Source text:

## begin

Cylindrical mesh thistle feeder will serve six finches here served at one time.
NORTH ADAMS, Mass. — If ever there was a snow storm to remember it was that of early May in our Berkshires.
Forewarned by the aggressive weather watchers to inform us of the approaching tempest, one may wonder how our birds reacted to atmospheric signs that animals first perceive. Flocking birds of assorted genera appeared stunned by the daunting freeze that enveloped both the world of people and the spring migrating birds eager to resume nesting and procreation of their progeny.
All night the swirling snow fell in the valleys and foothills, and I felt concern for our cheerful charmers that must outlast the shivering cold swept upon them as they would take shelter and conserve their frail body heat. During the stark morning, like a banshee from hell, the storm stoked up still more threatening snow whirling with surging winds, driving hungry finches to my porch feeders, eager to find replenishing seeds as plentiful as a turning cornucopia at Tor's Avian Diner.
Spurred by an intuitive voice, I drove to Ocean State to buy more striped sunflower seeds and the general mix for sparrows as well. Home again, I spread seeds across the porch railing, here two stories up, and set the table complete with hanging baskets and cylinders ready for the avian nomads about to appear. There was some sweet singing with a low urgency coming from the adjacent tall elm tree, its delicate chartreuse blossoms taking a beating from remnant winter's freezing fangs.
Much to my surprise, not long after I retreated indoors, did a virtual flock of goldfinches find the seeds. This feeding flock was comprised of pale gray-green females and showy bold yellow males that flit and hopped about in the shelter under the porch above. Eagerly they explored the unfamiliar feeders of different design. As the day wore on, the overall flock beginning with six to seven birds became astonishing 17-18 goldfinches. With no idea that I would host so many finches at once, I was in a state of reverie.
The cylindrical thistle feeder hangs free to swing in a breeze, that seemed as busy as bees building a honeycomb, as five to six birds at once vied for stable footholds. After brief squabbles with flashing wings and feisty beaks tussling they settle down for prying the thin seeds from the galvanized screen. I began a photo shoot with a telephoto lens to get some documentary images that later would be enhanced by the editing capability of my iMac and iPhoto library, some credible quality for greeting cards.

## end

Stored data:

## begin

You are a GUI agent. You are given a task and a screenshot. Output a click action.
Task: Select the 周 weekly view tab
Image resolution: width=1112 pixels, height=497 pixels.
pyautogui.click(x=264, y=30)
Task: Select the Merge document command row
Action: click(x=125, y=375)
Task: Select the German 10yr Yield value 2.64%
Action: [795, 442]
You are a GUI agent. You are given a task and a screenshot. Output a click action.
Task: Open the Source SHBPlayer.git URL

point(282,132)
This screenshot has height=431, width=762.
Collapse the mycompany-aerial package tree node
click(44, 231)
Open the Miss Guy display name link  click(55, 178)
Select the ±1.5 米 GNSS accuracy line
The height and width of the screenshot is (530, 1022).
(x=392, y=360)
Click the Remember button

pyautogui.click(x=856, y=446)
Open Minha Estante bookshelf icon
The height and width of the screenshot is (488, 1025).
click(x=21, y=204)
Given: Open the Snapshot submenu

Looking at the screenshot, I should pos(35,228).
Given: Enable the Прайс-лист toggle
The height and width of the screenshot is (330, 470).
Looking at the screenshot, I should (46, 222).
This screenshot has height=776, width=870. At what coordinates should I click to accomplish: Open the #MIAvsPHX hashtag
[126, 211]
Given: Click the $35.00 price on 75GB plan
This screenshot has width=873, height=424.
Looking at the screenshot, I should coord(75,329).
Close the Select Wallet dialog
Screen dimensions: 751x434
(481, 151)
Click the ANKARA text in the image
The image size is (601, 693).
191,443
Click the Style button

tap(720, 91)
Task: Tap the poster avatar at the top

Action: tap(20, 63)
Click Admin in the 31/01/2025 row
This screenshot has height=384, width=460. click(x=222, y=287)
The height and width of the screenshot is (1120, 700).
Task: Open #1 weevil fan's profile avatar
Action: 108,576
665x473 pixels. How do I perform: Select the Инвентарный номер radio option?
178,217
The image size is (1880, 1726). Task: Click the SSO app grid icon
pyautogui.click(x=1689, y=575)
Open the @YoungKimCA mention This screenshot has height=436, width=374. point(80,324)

## end

Directions for this task: From the article on goldfinches in the May snowstorm, reproduce everything from "Forewarned by the" down to "Tor's Avian Diner.", word for word.

Written reply:
Forewarned by the aggressive weather watchers to inform us of the approaching tempest, one may wonder how our birds reacted to atmospheric signs that animals first perceive. Flocking birds of assorted genera appeared stunned by the daunting freeze that enveloped both the world of people and the spring migrating birds eager to resume nesting and procreation of their progeny.
All night the swirling snow fell in the valleys and foothills, and I felt concern for our cheerful charmers that must outlast the shivering cold swept upon them as they would take shelter and conserve their frail body heat. During the stark morning, like a banshee from hell, the storm stoked up still more threatening snow whirling with surging winds, driving hungry finches to my porch feeders, eager to find replenishing seeds as plentiful as a turning cornucopia at Tor's Avian Diner.